Cardoso explained that eight commercial banks had met the N500 billion capital requirement as of July 22, 2024, rising to 14 by September of the same year. The number has now increased to 16 as the industry continues to race toward full compliance. He said that the reforms would reinforce the resilience of Nigerian banks both within the country and across the continent. “We are building a financial system that will be fit for purpose for the years ahead. Many Nigerian banks now operate across Africa and have been innovative across different markets. These new buffers will better equip them to manage risks in the multiple jurisdictions where they operate,” Cardoso said. According to him, the reforms would strengthen the financial sector’s capability to support households and businesses. He said, “Ultimately, this benefits Nigerians—our traders, our businesses and our citizens—who operate across those regions. “It should give everyone comfort to know that Nigerian banks with deep local understanding are present to support them. Commercial banks are also creating their own buffers through the ongoing recapitalisation.”
He added that the apex bank considered several factors in determining the new capital thresholds, including prevailing macroeconomic conditions, stress test results and the need for stronger risk buffers. He reassured on the regulator’s commitment to strict oversight as the consolidation progresses. “We will rigorously enforce our ‘fit and proper’ criteria for prospective new shareholders, senior management, and board members of banks, and proactively monitor the integrity of financial statements, adequacy of financial resources, and fair valuation of banks’ post-merger balance sheets,” Cardoso said. He said the CBN remained confident that the banking system would emerge stronger at the conclusion of the recapitalization exercise, with institutions better prepared to support Nigeria’s economic transformation Banks have up till March 31, 2026 to beef up their minimum capital base to the new standard set by the apex bank. Under the new minimum capital base, CBN uses a distinctive definition of the new minimum capital base for each category of banks as the addition of share capital and share premium, as against the previous use of shareholders’ funds.
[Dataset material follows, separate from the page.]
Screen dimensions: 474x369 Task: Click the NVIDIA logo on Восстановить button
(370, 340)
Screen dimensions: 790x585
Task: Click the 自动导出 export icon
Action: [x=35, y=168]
While most banks have shareholders’ funds in excess of the new minimum capital base, their share premium and share capital significantly fall short of the new minimum definition. The CBN had in March 2024 released its circular on review of minimum capital requirement for commercial, merchant and non-interest banks. The apex bank increased the new minimum capital for commercial banks with international affiliations, otherwise known as mega banks, to N500 billion; commercial banks with national authorisation, N200 billion and commercial banks with regional license, N50 billion. Others included merchant banks, N50 billion; non-interest banks with national license, N20 billion and non-interest banks with regional license will now have N10 billion minimum capital. The 24-month timeline for compliance ends on March 31, 2026. Under the guidelines for the recapitalisation exercise, banks are expected to subject their new equity funds to capital verification before the clearance of the allotment proposal and release of the funds to the bank for onwards completion of the offer process and addition of the new capital to its capital base. The CBN is the final signatory in a tripartite capital verification committee that included the Securities and Exchange Commission (SEC) and the Nigeria Deposit Insurance Corporation (NDIC). The committee is saddled with scrutinising new funds being raised by banks under the ongoing banking sector recapitalisation exercise.